S’ajoute, en plus, un facteur temporel. Les mesures de crise (Covid, énergie…) viennent gonfler les montants sur quelques exercices, avant de se résorber.

Au fond, qu’est-ce qu’une « aide » ?

Il existe au moins trois manières d’aborder la notion. La première est juridique et européenne. L’article 107 du Traité sur le fonctionnement de l’Union européenne considère comme aide d’État toute mesure accordée « au moyen de ressources d’État » conférant un avantage sélectif et susceptible d’affecter les échanges. Cette approche raisonne en compatibilité avec le marché intérieur et s’accompagne d’une procédure de notification et de contrôle. Si l’on ne retient que les aides d’État au sens du droit européen, le total pour la France s’élevait à environ 45 milliards d’euros en 2022, et à environ 25 milliards hors mesures Covid. Cette mesure a l’avantage de la cohérence juridique et de la comparabilité internationale, mais elle exclut par construction l’essentiel des allègements généraux de charges et des dispositifs non sélectifs.

La deuxième approche est budgétaire et comptable. Elle cherche à inventorier, sur une année donnée, l’ensemble des instruments par lesquels l’État et les administrations publiques soutiennent l’activité des entreprises : dépenses budgétaires (subventions, compensations de service public, programmes d’investissements), dépenses fiscales (crédits et réductions d’impôt, régimes dérogatoires), exonérations de cotisations sociales et instruments financiers (prêts, garanties, prises de participation). Cette approche reconstitue un « effort public » en additionnant des natures de flux différentes, et suppose des conventions de périmètre claires. On obtient alors des totaux de l’ordre de la centaine de milliards d’euros.

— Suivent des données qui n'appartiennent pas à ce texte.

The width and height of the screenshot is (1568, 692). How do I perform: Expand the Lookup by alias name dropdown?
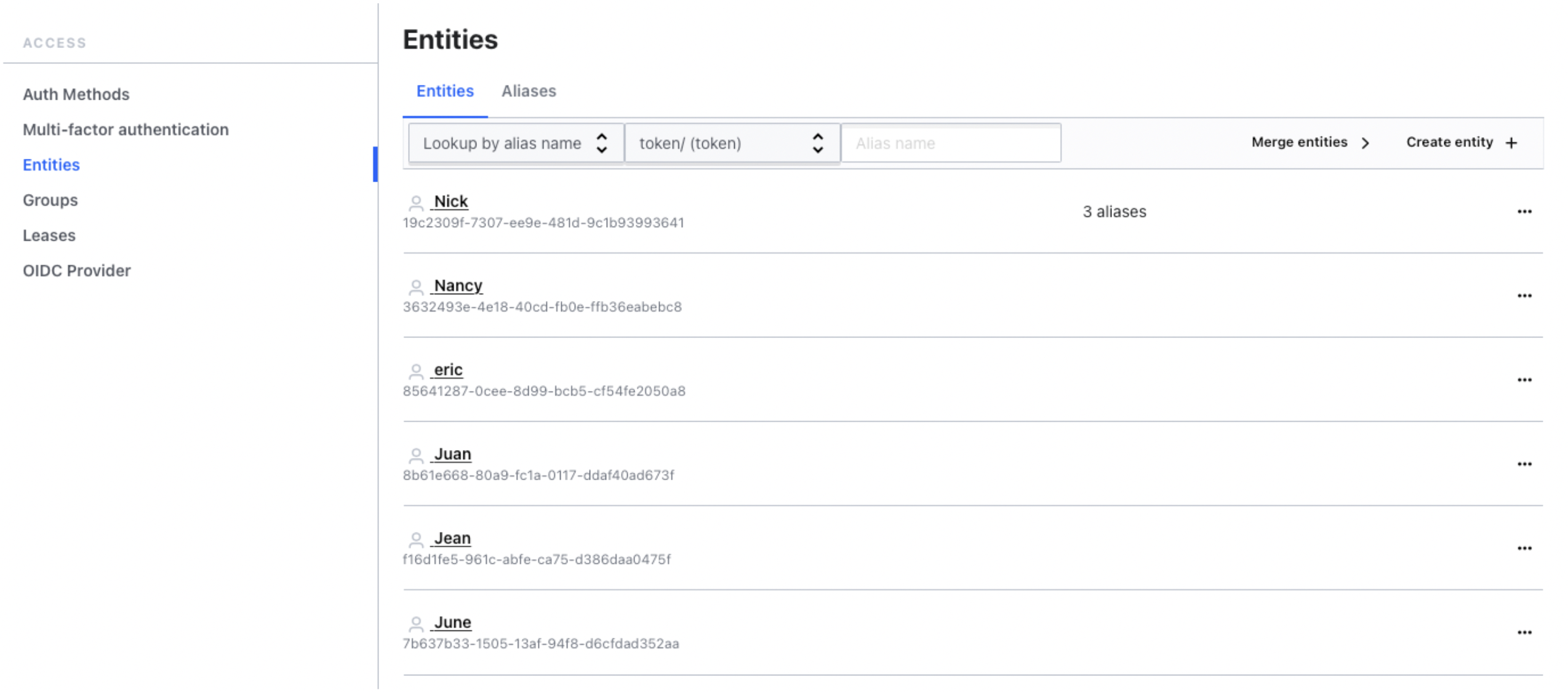pyautogui.click(x=516, y=143)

La troisième est économique. Elle s’intéresse au bénéficiaire effectif et à l’incidence de la mesure. Selon que les bénéficiaires finaux soient les entreprises, les ménages, ou d’autres acteurs, l’estimation varie de plusieurs milliards. Si on inclut l’intégralité des taux réduits de TVA et l’ensemble des exemptions d’assiette qui profitent, au moins en partie, à l’activité des entreprises, le résultat dépasse les 200 milliards d’euros. Elle a l’avantage d’embrasser l’ensemble des leviers de politique économique, mais elle agrège des instruments aux incidences très différentes, rendant délicate l’interprétation d’un total unique. Il semble par exemple curieux d’intégrer la valeur de l’ensemble des prêts (et des garanties) faits par BPI aux entreprises, puisque précisément ces prêts doivent être remboursés.

Clarifier plutôt que trancher ?

Dire « 211 milliards » d’aides aux entreprises, c’est donc annoncer la borne haute d’un inventaire qui additionne des mesures de natures et d’objectifs très différents. Dire « 45 milliards » d’économies pour préparer le projet de Loi de finances pour 2026, c’est s’en tenir au périmètre étroit des aides d’État au sens du droit européen. Entre les deux, une mesure budgétaire large situe l’effort public autour d’une centaine de milliards, avec des variations importantes selon l’inclusion des taux réduits de TVA, des exonérations sociales et des instruments financiers. Aucun de ces totaux n’est faux en soi ; chacun répond à une question différente.

Aides aux entreprises en France en 2023

À défaut de trancher entre ces approches, le HCSP plaide pour de la clarté et de la stabilité. Clarifier, en explicitant les conventions de périmètre, en distinguant le sélectif du général, en séparant le structurel de l’exceptionnel, et en documentant l’incidence lorsque c’est possible. Stabiliser, en publiant chaque année, à périmètre constant, un chiffrage unique par grande définition. À cette condition, le débat pourra porter sur l’efficacité des instruments plutôt que sur des chiffres incomparables et souvent indéchiffrables.